__What is being asked__: For every line in the records that has the word "agent", make a copy.

__Given records__:
---*---
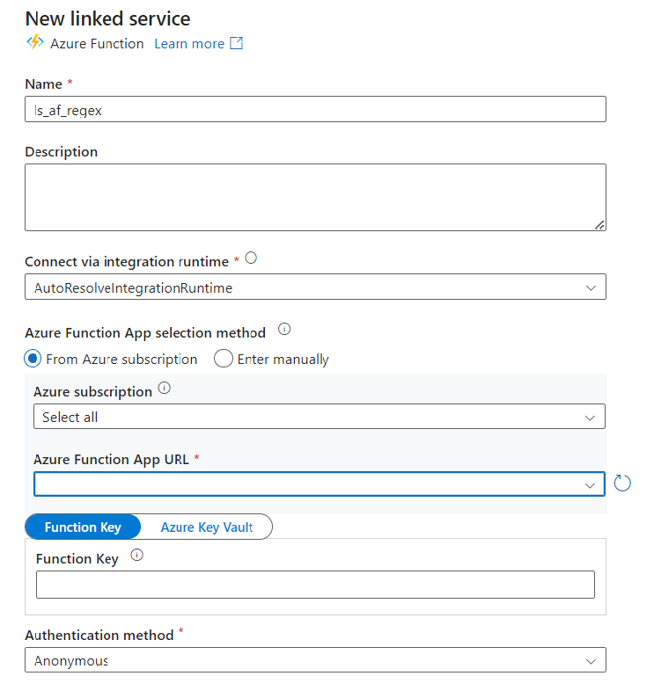654x698 pixels.
Task: Expand the AutoResolveIntegrationRuntime dropdown
Action: (x=315, y=287)
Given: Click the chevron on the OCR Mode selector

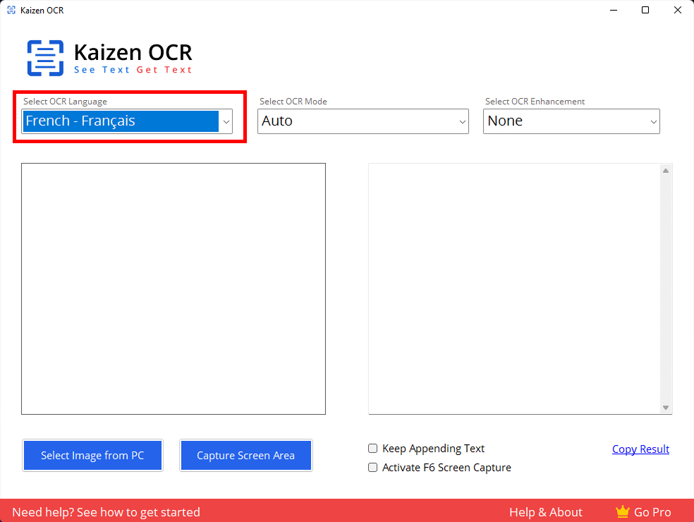Looking at the screenshot, I should click(x=461, y=121).
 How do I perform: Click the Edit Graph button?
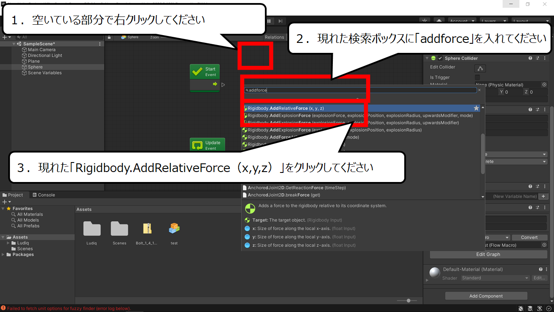coord(488,254)
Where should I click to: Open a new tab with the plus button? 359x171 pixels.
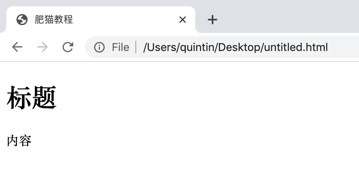213,20
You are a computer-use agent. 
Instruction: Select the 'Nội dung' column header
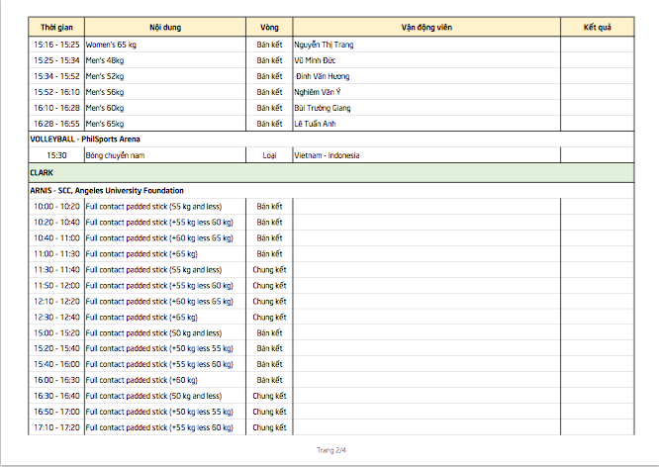tap(164, 27)
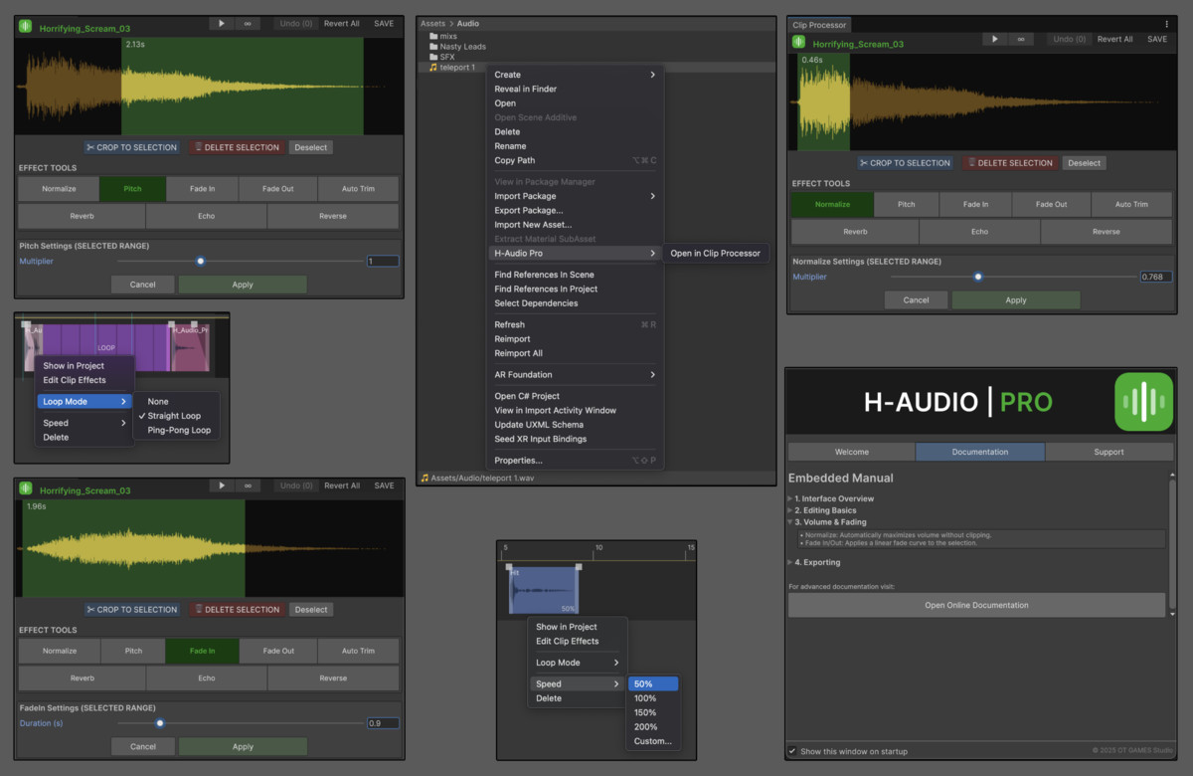The height and width of the screenshot is (776, 1193).
Task: Play the Horrifying_Scream_03 clip
Action: coord(221,23)
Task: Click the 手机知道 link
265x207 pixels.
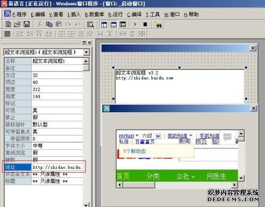Action: pyautogui.click(x=209, y=136)
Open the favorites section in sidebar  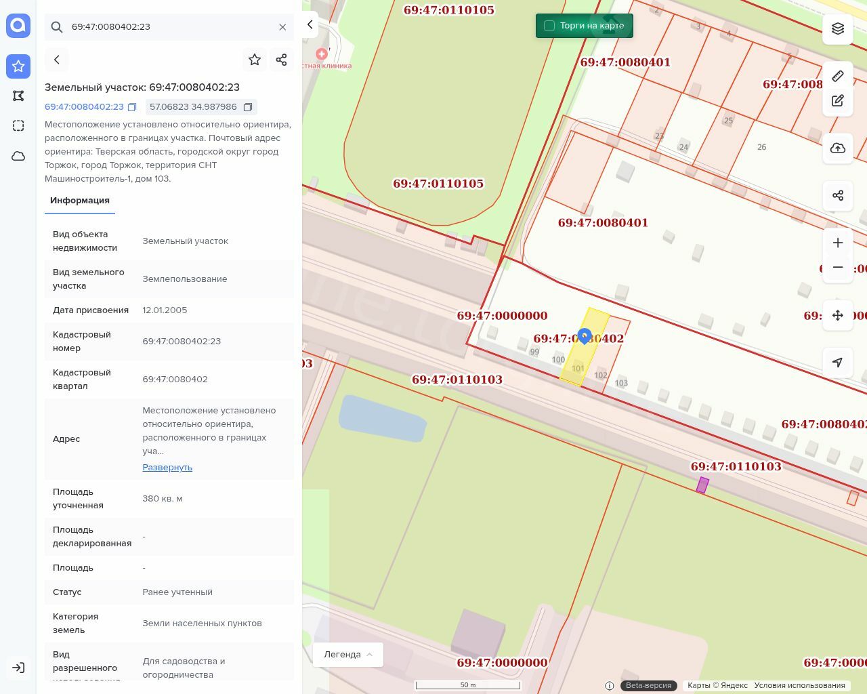[x=18, y=66]
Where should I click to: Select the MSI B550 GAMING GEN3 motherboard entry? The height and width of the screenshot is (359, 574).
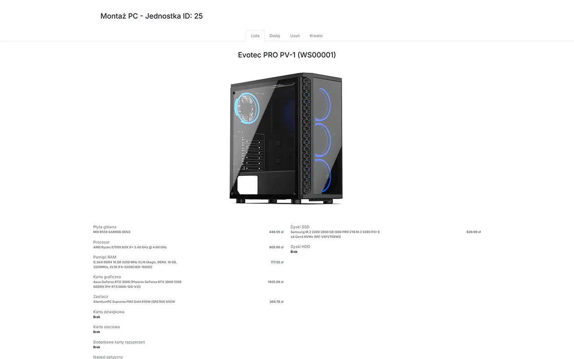click(112, 232)
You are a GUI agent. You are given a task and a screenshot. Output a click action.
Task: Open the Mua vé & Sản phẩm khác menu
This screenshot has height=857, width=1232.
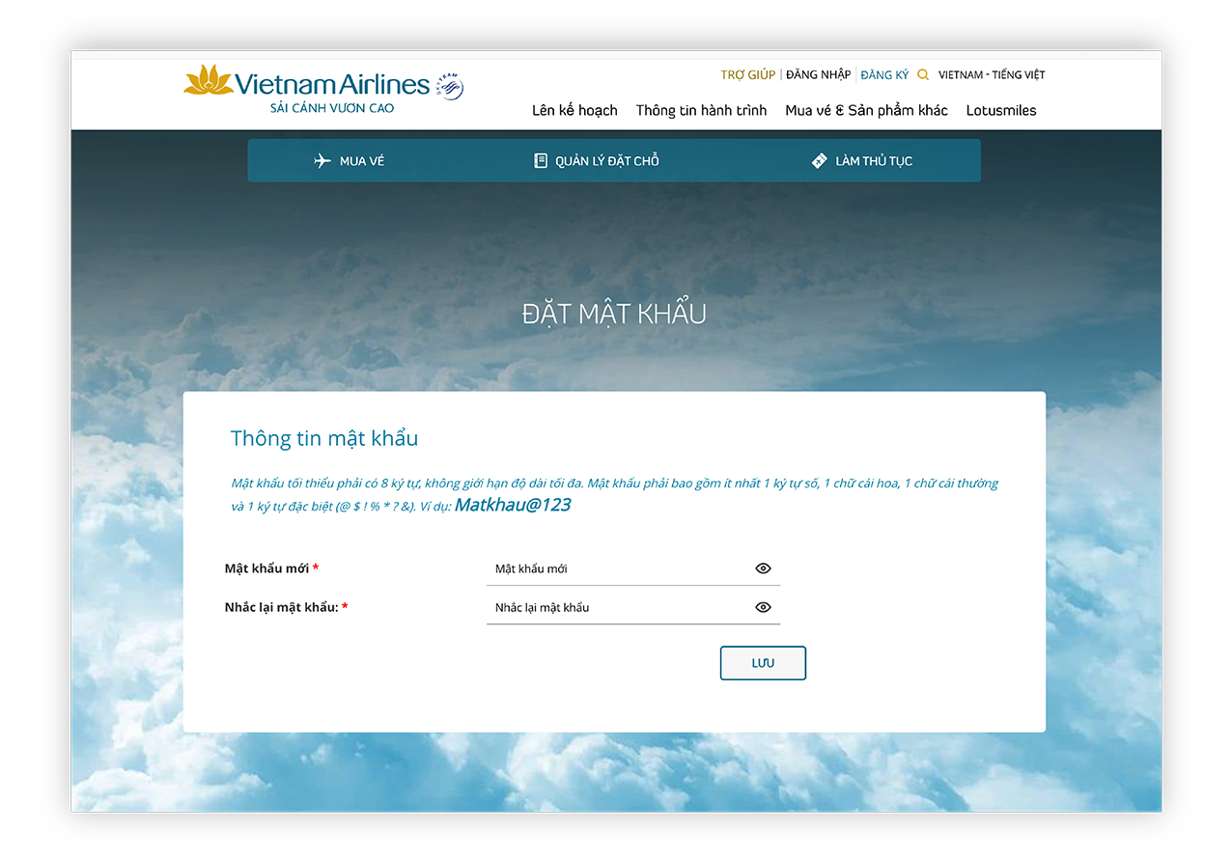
---*---
__Response to this task__:
You are a computer-use agent. 
You are a GUI agent. You are given a task and a screenshot. Output a click action.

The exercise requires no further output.